Here, we've remade our classic cornbread by switching the flour component for more organic, non-GMO cornmeal (available at Whole Foods). Give these a try, and check out how giving up gluten doesn't mean giving up flavor.
Gluten-Free Cornbread Waffles
Special Equipment: Waffle Maker
2 cups cornmeal
1 teaspoon baking powder
1/2 teaspoon Kosher salt
1 cup smoked cheddar
1/8 cup minced jalapeño (1 large, optional)
1/4 cup unsalted butter + 1 tablespoon
2 tablespoons honey
2 large eggs (beaten)
1 cup buttermilk
Preheat your waffle maker. In a large bowl, mix together the cornmeal, baking powder, salt, cheddar, and jalapeño.
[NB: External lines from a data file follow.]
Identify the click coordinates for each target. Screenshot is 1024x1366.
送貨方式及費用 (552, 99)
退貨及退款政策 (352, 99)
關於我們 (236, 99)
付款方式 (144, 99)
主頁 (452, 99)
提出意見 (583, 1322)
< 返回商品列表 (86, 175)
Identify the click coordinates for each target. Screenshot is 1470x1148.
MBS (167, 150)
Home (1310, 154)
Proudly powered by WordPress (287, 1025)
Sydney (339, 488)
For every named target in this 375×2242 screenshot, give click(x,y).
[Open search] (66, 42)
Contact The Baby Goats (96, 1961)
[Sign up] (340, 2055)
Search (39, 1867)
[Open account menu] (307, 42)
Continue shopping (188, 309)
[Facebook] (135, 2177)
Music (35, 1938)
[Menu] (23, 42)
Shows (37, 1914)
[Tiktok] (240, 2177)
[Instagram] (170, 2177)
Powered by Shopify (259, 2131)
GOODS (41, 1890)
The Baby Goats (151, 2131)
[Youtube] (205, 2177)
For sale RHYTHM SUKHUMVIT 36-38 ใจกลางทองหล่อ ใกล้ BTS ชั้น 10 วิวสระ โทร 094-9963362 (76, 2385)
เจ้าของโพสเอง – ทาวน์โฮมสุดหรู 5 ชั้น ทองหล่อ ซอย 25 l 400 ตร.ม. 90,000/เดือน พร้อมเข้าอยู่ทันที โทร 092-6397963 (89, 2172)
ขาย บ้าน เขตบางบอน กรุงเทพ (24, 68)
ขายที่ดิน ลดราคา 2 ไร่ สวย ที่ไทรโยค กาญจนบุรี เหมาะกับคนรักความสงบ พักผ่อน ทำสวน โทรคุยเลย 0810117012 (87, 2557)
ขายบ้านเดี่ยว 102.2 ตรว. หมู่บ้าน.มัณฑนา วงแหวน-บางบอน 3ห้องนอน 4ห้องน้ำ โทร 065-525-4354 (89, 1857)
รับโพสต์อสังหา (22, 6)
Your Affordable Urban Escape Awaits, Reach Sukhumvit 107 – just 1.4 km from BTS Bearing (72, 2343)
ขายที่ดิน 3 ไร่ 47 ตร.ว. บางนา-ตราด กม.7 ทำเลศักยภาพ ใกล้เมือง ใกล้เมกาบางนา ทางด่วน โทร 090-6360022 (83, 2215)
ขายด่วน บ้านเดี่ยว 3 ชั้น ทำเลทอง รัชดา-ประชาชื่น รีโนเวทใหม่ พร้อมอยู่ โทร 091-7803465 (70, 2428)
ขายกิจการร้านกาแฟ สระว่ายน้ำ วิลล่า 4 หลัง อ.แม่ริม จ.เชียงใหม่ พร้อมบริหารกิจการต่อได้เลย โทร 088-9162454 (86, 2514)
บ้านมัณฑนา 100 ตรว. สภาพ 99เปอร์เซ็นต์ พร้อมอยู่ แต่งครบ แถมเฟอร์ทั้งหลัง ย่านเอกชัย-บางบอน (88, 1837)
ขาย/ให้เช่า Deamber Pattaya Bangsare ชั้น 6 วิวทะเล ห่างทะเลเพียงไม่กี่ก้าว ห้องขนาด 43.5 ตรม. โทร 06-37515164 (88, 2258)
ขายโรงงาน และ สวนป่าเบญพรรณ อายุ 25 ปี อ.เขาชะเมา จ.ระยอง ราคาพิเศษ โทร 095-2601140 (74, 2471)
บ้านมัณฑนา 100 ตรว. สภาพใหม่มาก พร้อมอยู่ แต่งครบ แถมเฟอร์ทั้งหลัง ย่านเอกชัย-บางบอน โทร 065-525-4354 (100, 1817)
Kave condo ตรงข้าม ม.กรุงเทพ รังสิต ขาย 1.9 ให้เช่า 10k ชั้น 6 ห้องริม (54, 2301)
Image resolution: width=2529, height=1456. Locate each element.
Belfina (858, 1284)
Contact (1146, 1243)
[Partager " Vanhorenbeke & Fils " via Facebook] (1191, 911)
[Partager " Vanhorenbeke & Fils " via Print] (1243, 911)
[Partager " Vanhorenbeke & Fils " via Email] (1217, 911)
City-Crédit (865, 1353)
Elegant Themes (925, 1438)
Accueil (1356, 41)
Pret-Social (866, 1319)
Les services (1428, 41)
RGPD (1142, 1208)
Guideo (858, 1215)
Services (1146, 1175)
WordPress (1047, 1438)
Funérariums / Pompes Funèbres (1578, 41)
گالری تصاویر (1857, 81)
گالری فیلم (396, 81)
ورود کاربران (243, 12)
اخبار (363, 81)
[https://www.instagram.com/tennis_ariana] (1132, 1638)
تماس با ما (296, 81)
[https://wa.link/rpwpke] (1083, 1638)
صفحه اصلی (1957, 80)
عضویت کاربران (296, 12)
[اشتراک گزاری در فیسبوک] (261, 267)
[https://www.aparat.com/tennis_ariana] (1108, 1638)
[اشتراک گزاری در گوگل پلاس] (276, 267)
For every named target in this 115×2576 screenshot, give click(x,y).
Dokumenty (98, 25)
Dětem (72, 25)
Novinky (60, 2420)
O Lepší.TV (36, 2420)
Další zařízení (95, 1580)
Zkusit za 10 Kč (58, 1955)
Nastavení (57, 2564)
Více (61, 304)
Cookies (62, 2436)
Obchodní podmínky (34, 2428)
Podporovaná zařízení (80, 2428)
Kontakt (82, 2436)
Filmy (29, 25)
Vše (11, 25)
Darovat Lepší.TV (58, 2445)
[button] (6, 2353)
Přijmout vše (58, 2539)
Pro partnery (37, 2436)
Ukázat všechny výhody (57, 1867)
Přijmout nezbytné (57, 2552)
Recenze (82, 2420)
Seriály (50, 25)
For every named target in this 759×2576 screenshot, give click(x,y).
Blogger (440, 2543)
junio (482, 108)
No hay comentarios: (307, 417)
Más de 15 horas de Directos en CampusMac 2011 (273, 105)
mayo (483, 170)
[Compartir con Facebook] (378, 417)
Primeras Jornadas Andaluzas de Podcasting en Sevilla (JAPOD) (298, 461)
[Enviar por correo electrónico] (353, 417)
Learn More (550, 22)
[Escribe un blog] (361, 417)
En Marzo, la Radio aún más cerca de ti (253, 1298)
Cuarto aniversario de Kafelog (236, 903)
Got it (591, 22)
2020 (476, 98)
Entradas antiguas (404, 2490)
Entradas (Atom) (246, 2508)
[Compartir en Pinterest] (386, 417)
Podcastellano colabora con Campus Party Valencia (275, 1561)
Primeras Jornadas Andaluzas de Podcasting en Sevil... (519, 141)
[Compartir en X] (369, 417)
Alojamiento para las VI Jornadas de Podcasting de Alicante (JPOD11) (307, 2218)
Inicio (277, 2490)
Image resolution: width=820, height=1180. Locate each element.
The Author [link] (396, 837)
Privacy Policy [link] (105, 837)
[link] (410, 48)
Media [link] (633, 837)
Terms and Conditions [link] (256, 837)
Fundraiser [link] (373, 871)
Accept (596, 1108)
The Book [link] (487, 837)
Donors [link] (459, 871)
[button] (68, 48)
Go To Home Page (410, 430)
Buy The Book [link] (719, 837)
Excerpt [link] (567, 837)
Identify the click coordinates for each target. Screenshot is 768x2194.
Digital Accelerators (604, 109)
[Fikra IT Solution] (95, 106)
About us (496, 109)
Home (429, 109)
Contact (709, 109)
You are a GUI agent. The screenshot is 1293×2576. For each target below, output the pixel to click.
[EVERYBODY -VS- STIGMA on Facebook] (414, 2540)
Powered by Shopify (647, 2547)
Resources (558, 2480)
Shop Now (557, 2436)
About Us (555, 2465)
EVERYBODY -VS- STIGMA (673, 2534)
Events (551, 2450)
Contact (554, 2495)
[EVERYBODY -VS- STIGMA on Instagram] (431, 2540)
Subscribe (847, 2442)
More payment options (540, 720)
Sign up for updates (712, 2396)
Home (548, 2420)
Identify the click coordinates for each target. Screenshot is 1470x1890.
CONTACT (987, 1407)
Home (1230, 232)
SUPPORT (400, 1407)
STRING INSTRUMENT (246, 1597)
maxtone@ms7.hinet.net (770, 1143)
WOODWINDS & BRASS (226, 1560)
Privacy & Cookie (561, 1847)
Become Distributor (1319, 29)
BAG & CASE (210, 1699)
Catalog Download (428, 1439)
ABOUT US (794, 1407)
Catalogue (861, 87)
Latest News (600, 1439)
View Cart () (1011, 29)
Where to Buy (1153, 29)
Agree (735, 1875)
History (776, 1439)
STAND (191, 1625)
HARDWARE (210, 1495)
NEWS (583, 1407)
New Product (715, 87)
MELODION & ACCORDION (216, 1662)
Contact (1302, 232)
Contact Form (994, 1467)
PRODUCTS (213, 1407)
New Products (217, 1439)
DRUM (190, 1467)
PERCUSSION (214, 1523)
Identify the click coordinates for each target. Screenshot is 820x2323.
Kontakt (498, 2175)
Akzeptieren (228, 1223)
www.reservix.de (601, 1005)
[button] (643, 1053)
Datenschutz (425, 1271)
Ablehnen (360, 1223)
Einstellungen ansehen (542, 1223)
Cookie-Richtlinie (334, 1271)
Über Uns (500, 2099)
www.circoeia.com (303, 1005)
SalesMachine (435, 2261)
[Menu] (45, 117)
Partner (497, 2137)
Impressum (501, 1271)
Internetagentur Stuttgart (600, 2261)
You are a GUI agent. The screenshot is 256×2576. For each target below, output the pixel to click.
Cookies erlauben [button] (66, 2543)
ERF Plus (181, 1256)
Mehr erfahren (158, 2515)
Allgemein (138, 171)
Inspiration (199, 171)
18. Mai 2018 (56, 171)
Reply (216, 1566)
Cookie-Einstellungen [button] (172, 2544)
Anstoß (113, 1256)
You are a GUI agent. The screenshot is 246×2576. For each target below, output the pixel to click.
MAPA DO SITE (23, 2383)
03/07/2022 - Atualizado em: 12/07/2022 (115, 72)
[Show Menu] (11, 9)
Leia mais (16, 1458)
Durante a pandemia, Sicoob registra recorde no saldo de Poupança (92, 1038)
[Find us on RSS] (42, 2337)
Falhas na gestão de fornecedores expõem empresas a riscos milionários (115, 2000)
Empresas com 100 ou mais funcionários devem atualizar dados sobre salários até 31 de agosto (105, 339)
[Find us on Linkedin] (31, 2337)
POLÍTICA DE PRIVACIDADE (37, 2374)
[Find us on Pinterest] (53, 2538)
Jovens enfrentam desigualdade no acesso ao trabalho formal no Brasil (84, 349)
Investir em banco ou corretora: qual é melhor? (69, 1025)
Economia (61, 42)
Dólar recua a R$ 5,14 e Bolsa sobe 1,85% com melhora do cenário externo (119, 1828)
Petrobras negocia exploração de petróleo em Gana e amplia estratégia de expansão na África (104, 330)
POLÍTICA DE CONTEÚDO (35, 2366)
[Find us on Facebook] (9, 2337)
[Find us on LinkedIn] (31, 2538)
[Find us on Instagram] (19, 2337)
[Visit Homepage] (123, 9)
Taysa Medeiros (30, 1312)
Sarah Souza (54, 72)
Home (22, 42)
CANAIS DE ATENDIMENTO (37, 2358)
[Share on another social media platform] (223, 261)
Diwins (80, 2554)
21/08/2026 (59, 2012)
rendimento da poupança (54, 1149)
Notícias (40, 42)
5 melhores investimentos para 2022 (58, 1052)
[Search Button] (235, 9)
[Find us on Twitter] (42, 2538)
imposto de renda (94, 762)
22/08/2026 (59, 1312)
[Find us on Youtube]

In a medium bowl, melt 1/4 cup of the butter. Add the honey, eggs, and buttermilk to the melted butter and whisk.
Next, add the wet ingredients to the dry. Stir until just incorporated. Using a silicone brush, grease the waffle iron with the remaining butter. Ladle about 1/2 cup of the batter into each of the waffle molds. Cook for 2 to 3 minutes or until golden. Serve hot with greens and black-eyed peas. Makes 4-5 waffles. (Serves 4-6.)